Today I tried to use the Windows FINDSTR command to find occurrences of a particular string in a large (33 gigabyte) text file. Simple enough, right?
findstr /L "xyzzy" bigfile.xml
FINDSTR immediately started giving me errors:
FINDSTR: Line 408555 is too long. FINDSTR: Line 432128 is too long. FINDSTR: Line 801201 is too long. FINDSTR: Line 927897 is too long. FINDSTR: Line 939189 is too long. FINDSTR: Line 939189 is too long. FINDSTR: Line 939189 is too long. FINDSTR: Line 1006538 is too long FINDSTR: Line 1579088 is too long.
I couldn’t imagine why it would tell me that the lines are too long. Unfortunately, I’m not able to view the file in-place because after all this time there still isn’t a decent text file viewer that can handle a file that large. I can get kind of close with less, although there are problems displaying non-US character sets in a Windows console program.
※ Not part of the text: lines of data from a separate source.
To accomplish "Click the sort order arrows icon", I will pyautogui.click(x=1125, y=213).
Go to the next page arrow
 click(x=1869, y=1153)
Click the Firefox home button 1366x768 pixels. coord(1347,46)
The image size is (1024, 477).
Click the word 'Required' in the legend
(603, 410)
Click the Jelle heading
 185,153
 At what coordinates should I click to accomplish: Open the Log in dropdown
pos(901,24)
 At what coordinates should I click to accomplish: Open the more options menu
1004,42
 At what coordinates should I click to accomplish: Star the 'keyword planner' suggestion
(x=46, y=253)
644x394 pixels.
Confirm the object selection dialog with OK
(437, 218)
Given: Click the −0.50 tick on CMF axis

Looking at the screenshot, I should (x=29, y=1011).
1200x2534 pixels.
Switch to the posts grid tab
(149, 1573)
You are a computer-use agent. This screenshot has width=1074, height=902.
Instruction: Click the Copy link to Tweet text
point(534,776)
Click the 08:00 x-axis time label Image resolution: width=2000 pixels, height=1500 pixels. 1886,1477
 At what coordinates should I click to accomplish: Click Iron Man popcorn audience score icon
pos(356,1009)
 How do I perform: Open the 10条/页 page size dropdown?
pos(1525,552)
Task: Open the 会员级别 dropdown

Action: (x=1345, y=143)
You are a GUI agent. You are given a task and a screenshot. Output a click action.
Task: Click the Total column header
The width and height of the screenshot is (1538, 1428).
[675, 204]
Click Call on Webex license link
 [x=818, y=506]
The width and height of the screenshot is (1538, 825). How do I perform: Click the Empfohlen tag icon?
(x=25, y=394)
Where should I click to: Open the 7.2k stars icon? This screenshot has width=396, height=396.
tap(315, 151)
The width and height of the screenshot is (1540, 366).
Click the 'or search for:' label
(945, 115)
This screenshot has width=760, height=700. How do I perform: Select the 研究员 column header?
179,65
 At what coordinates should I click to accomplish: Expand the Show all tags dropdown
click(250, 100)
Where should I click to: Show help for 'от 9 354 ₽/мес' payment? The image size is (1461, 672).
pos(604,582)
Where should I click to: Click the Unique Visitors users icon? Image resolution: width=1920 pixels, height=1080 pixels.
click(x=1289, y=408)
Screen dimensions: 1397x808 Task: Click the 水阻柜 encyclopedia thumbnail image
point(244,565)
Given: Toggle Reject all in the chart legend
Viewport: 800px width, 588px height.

In any case, if I extract those lines to a file (by writing a program that scans the big file and pulls out the lines in question), I was able to determine that the shortest of the lines listed above is about 3,500 characters long and the longest is about 25,000 characters. And here’s the kicker: running the same FINDSTR command on that file results in no errors.
I also noticed that FINDSTR told me three different times that line number 939,189 is too long.
Obviously, “line is too long” is a catch-all message for a number of different errors. FINDSTR has some issues. Some time ago, I said that FINDSTR was marginally useful. After today, I’d say it’s even less useful than I thought it was then.
GNU grep for Windows, by the way, has no problems with the file. The only reason I used FINDSTR is because I don’t have GNU grep installed on the server where the file exists.
Oh, and Microsoft still hasn’t fixed that idiotic file caching bug.